Torture is a crime under international law, but the CIA was (and perhaps still is) involved in it anyway. Ironically enough, the War Crimes Act of 1996 was actually passed under a Republican Congress too.
On the historic legal settlement though, it’s a definitely a new development that there’s been some justice in addressing crimes of the torture programs.
TWO VICTIMS OF the CIA’s torture program have reached a historic legal settlement with the contract psychologists who designed and helped implement it. The U.S. government has never publicly compensated any of the men tortured in CIA custody, and this legal settlement — the terms of which are confidential — is the first of its kind.

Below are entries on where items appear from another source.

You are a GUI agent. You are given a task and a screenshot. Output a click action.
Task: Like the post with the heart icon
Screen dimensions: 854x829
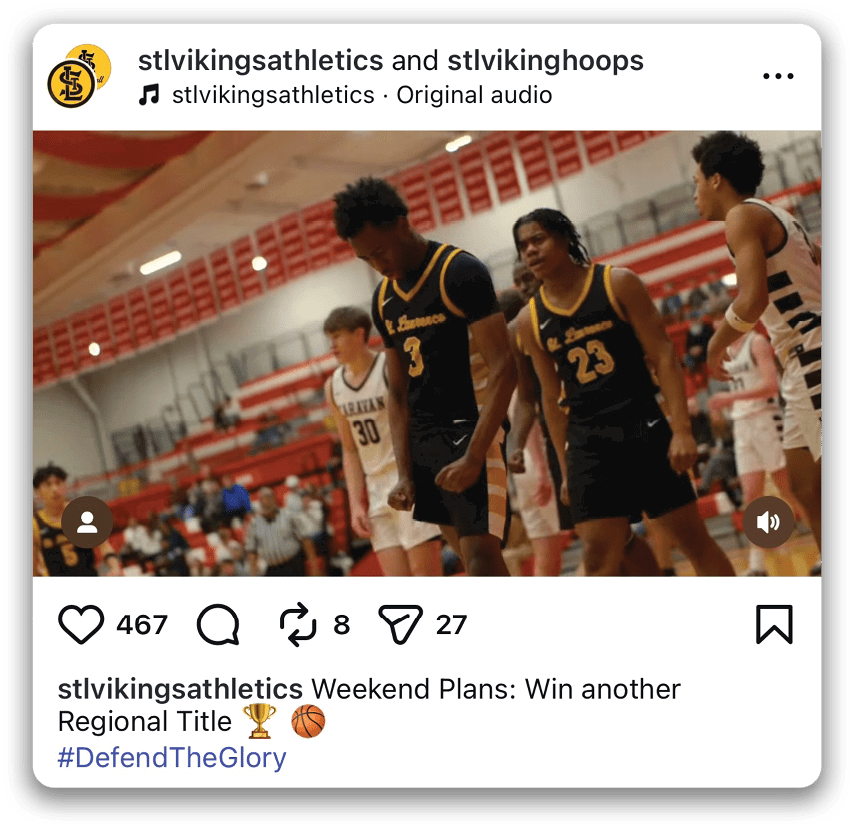coord(81,624)
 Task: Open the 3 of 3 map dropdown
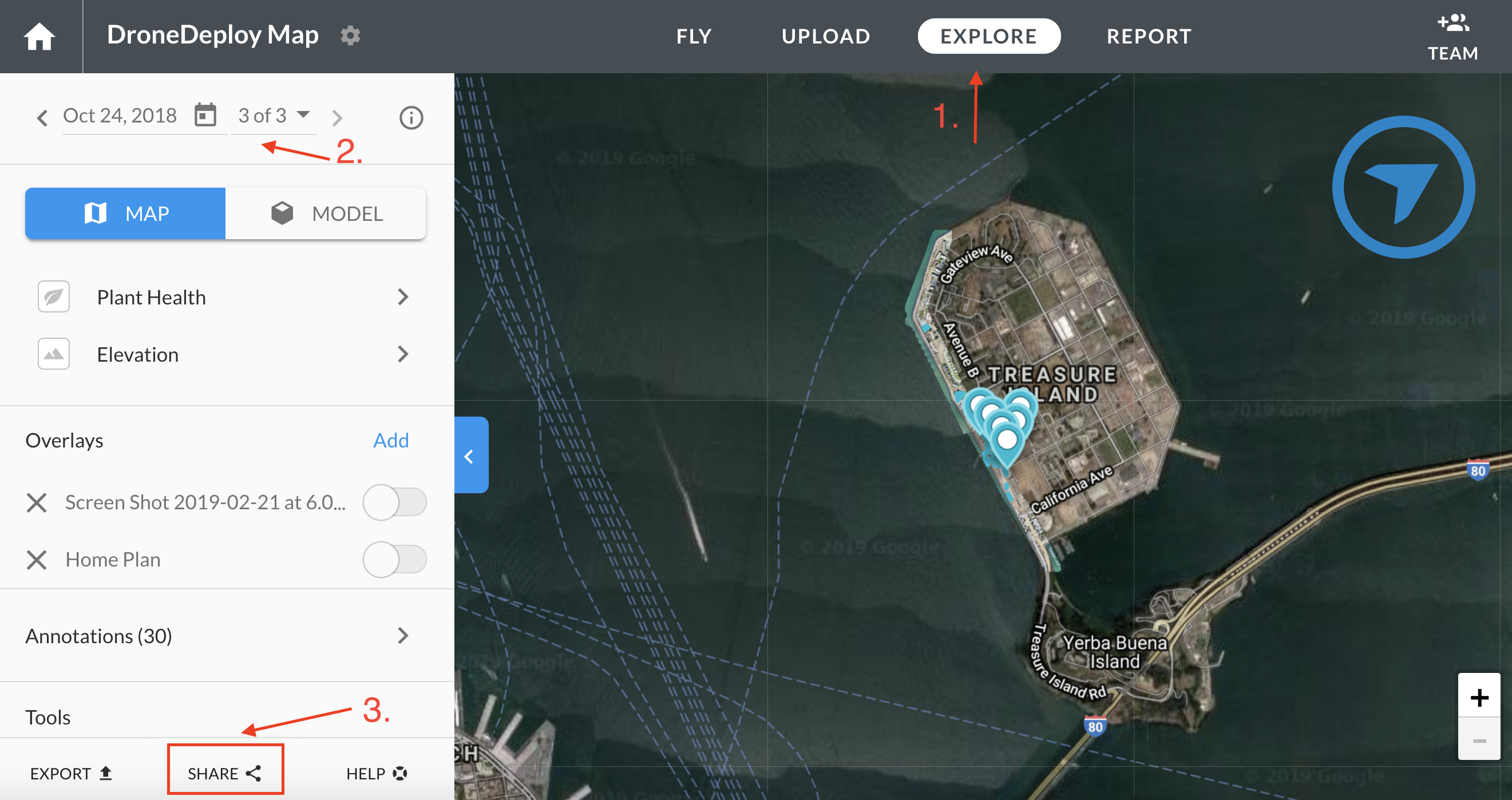pyautogui.click(x=274, y=115)
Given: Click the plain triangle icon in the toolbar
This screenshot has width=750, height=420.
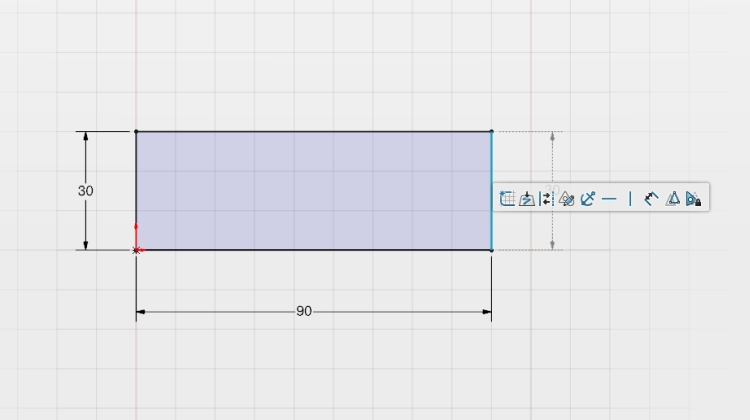Looking at the screenshot, I should 673,198.
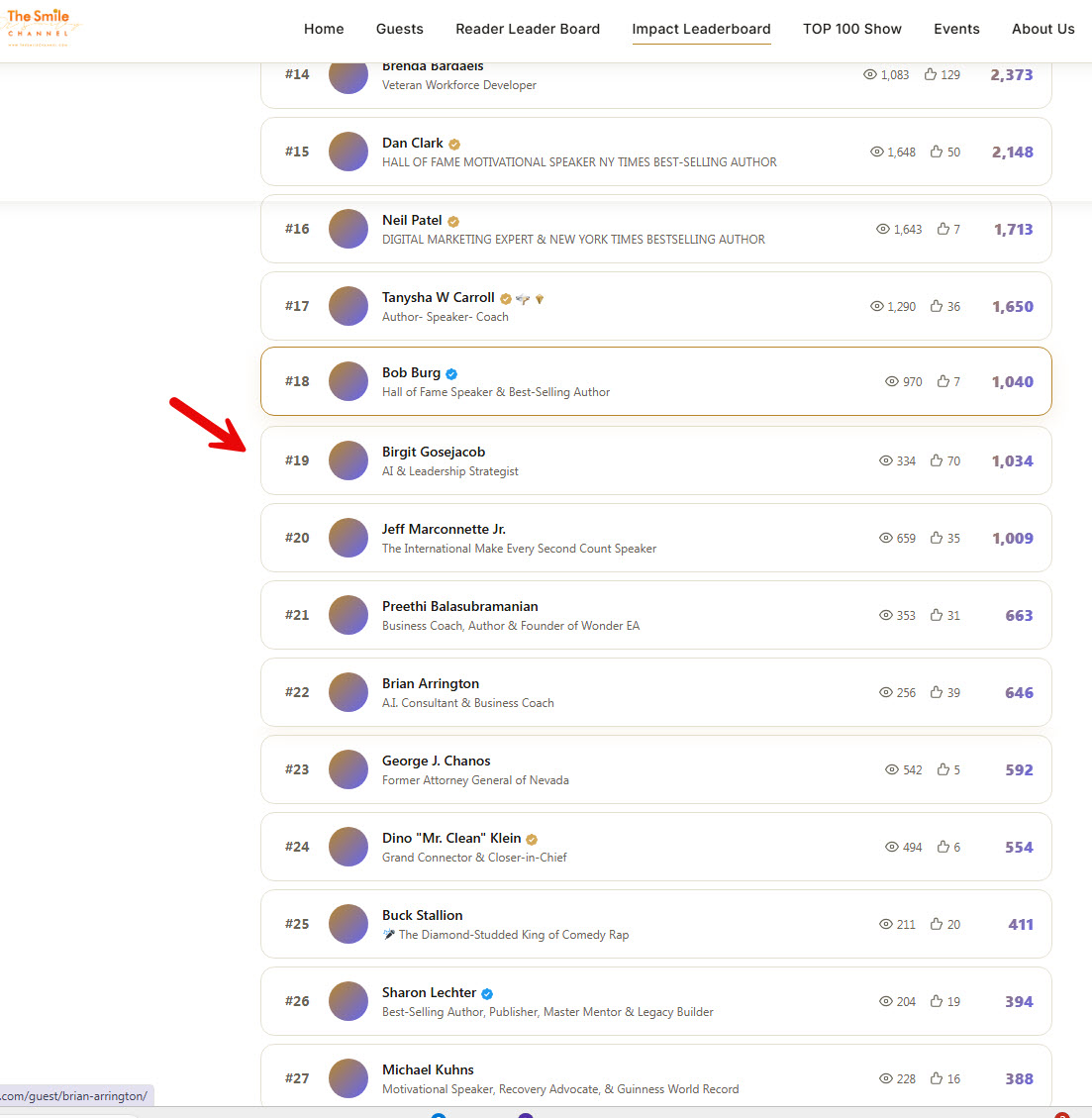Click the verified badge next to Dan Clark
This screenshot has height=1118, width=1092.
(454, 143)
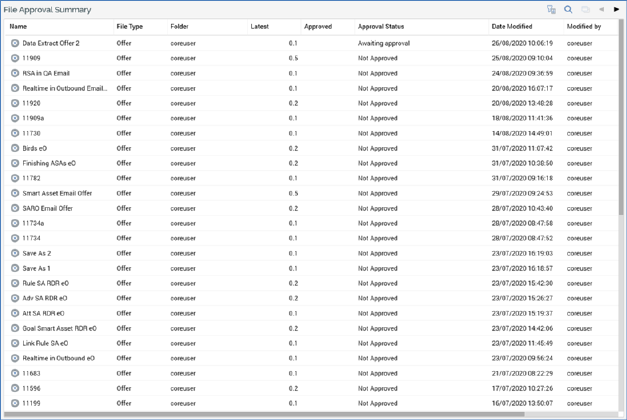
Task: Click the previous page left arrow
Action: pos(602,9)
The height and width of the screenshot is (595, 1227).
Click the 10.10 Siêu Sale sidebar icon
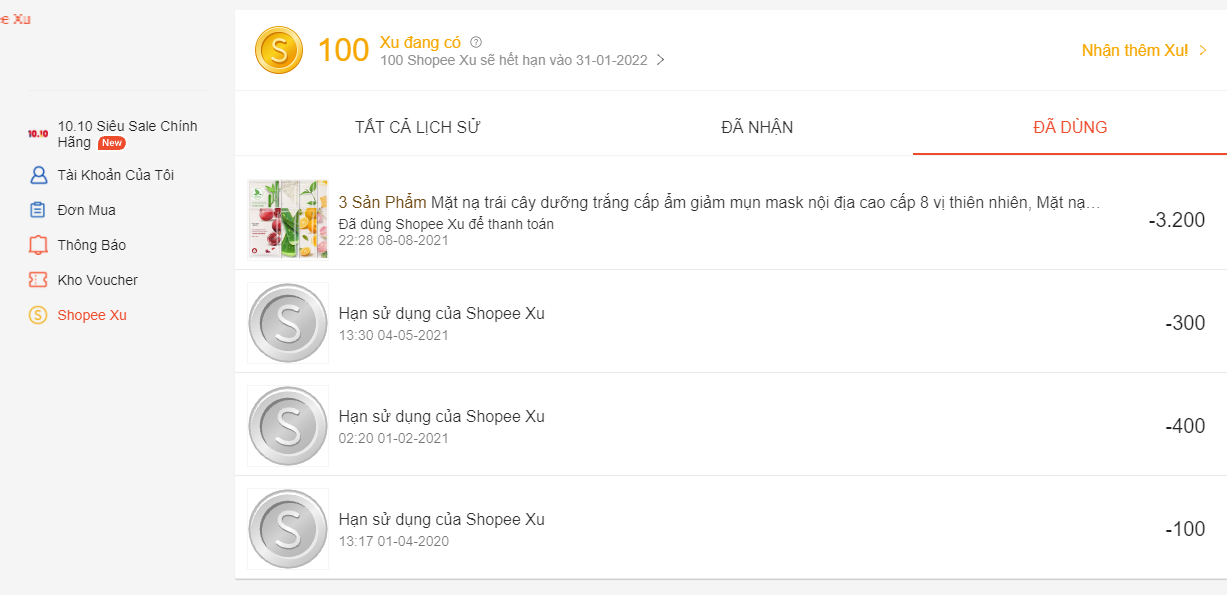coord(38,134)
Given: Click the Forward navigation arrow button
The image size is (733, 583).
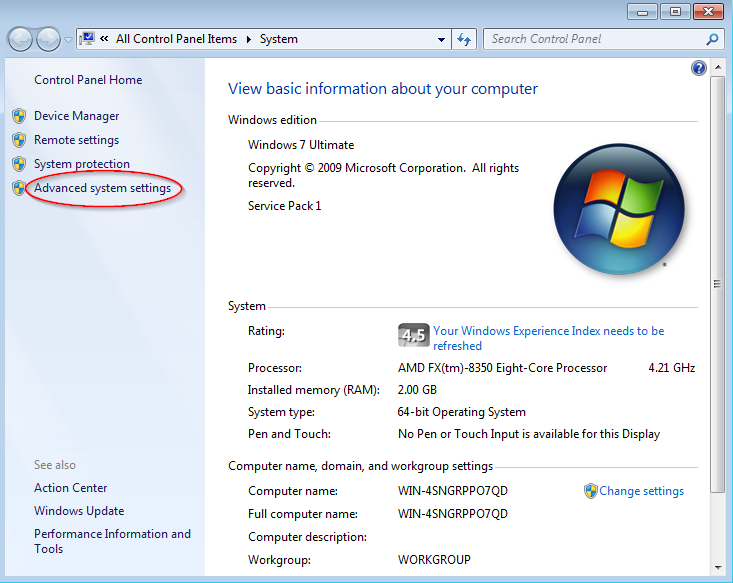Looking at the screenshot, I should (x=47, y=39).
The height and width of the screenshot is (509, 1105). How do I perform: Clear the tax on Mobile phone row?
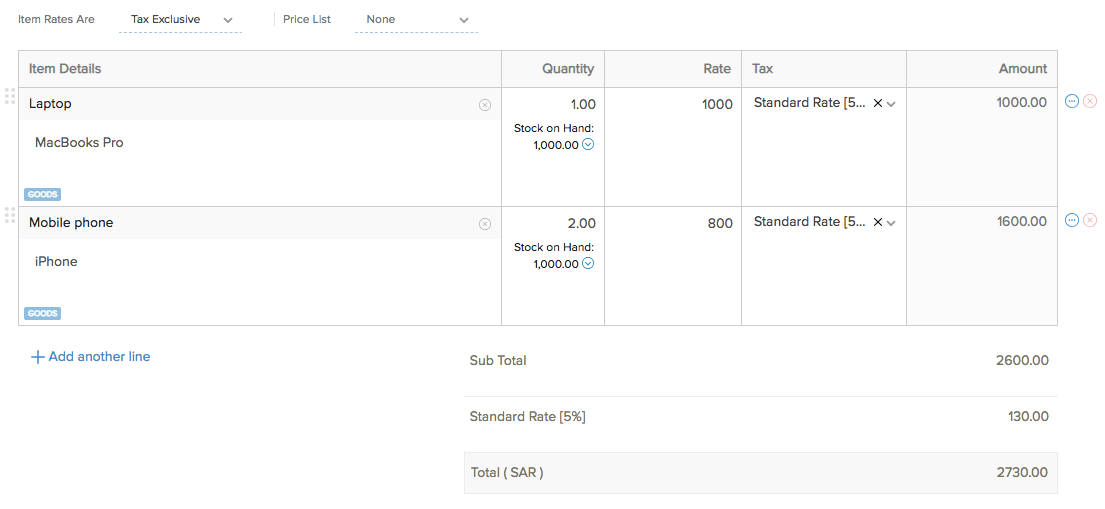pos(878,223)
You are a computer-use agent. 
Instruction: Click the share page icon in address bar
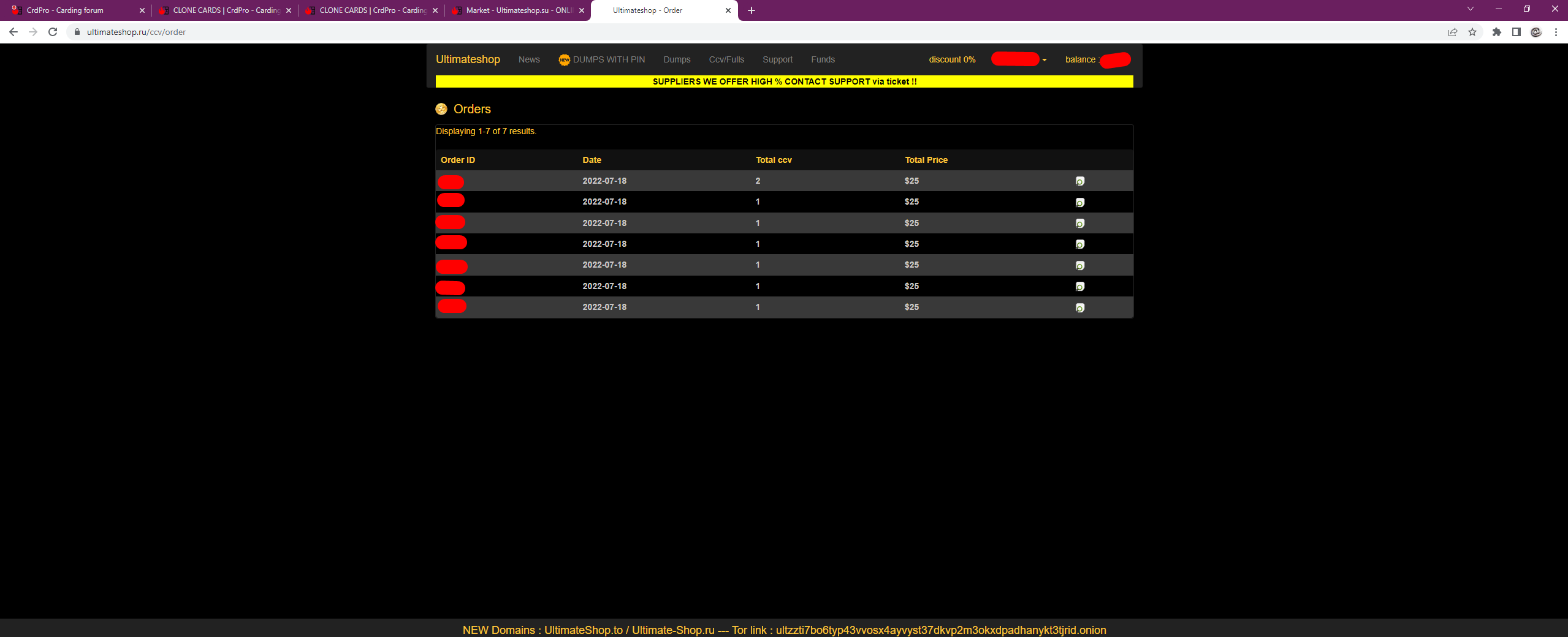1452,32
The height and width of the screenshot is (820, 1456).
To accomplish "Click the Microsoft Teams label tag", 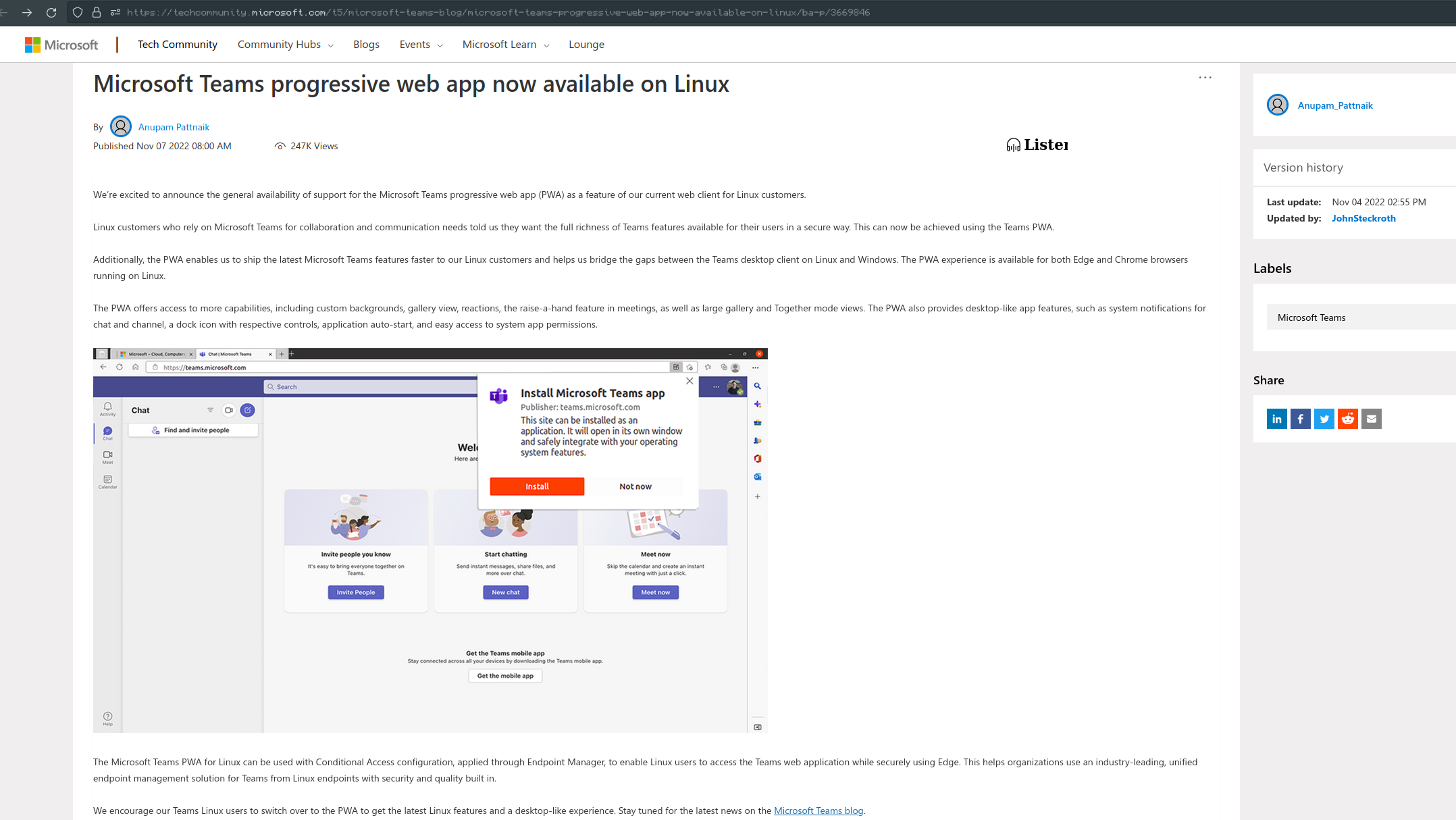I will [1311, 317].
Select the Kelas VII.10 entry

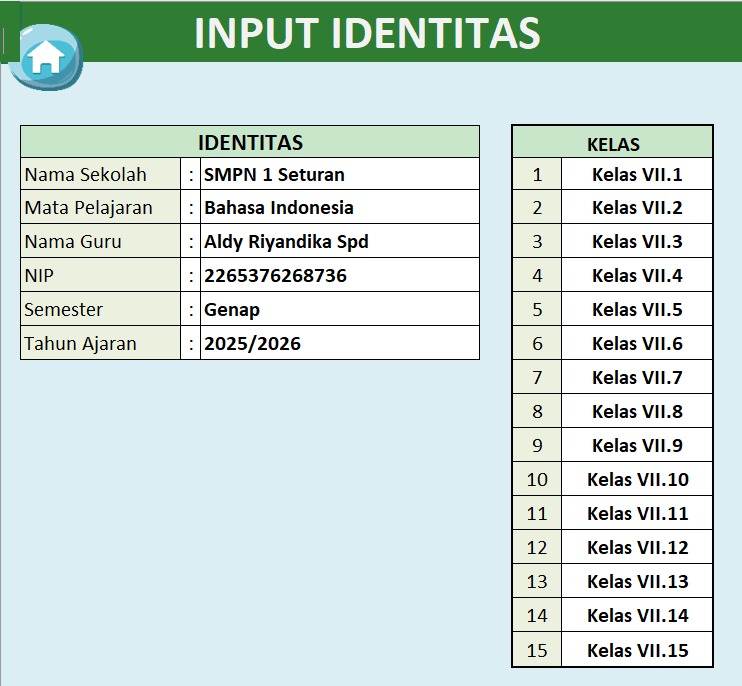point(637,480)
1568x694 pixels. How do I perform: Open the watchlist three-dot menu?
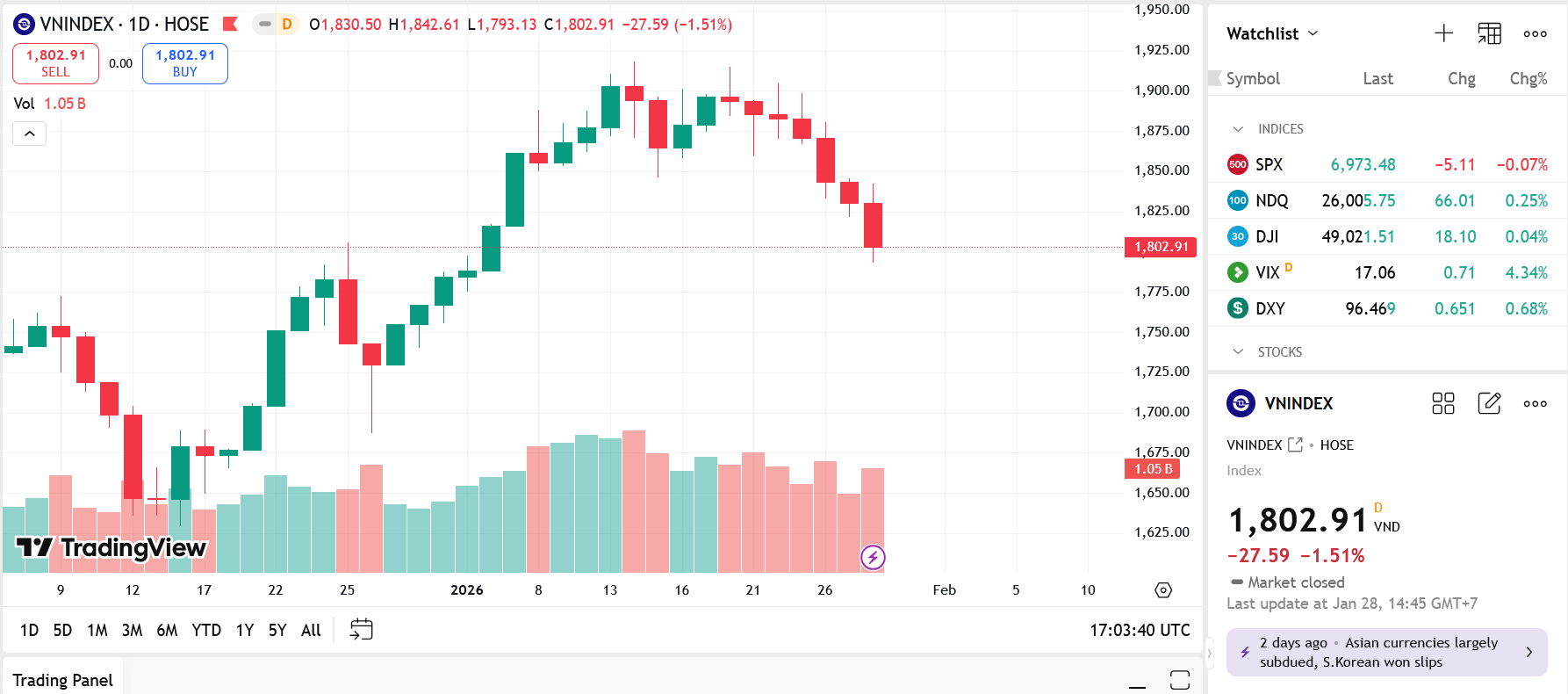click(1535, 33)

Under former presidents George W. Bush and Barack Obama, the Justice Department repeatedly moved to block lawsuits at their early stages, arguing that court cases about government torture in clandestine prisons would reveal state secrets. In 2015, however, the American Civil Liberties Union filed suit against James Mitchell and Bruce Jessen, the two psychologists the CIA paid to create torture techniques.
The lawsuit argued that those techniques were later used on the plaintiffs in the case — Suleiman Abdullah Salim and Mohamed Ben Soud, who had been tortured in CIA custody before being released without charges, as well as the family of a third man, Gul Rahman, who was tortured to death in U.S. custody in 2002.
After overcoming multiple government attempts to dismiss the case, the suit was set to go to trial Sept. 5. Today, the ACLU announced the last-minute settlement. Because the settlement mandates confidentiality, lawyers for the ACLU declined to discuss the terms with The Intercept.
“Every previous case involving the CIA torture program was shut down before it even began,” said Dror Ladin, an ACLU attorney. “But our clients prevailed over three separate attempts to dismiss their claims, were able to force top CIA officials to answer questions under oath, and secured a first-of-its-kind settlement.”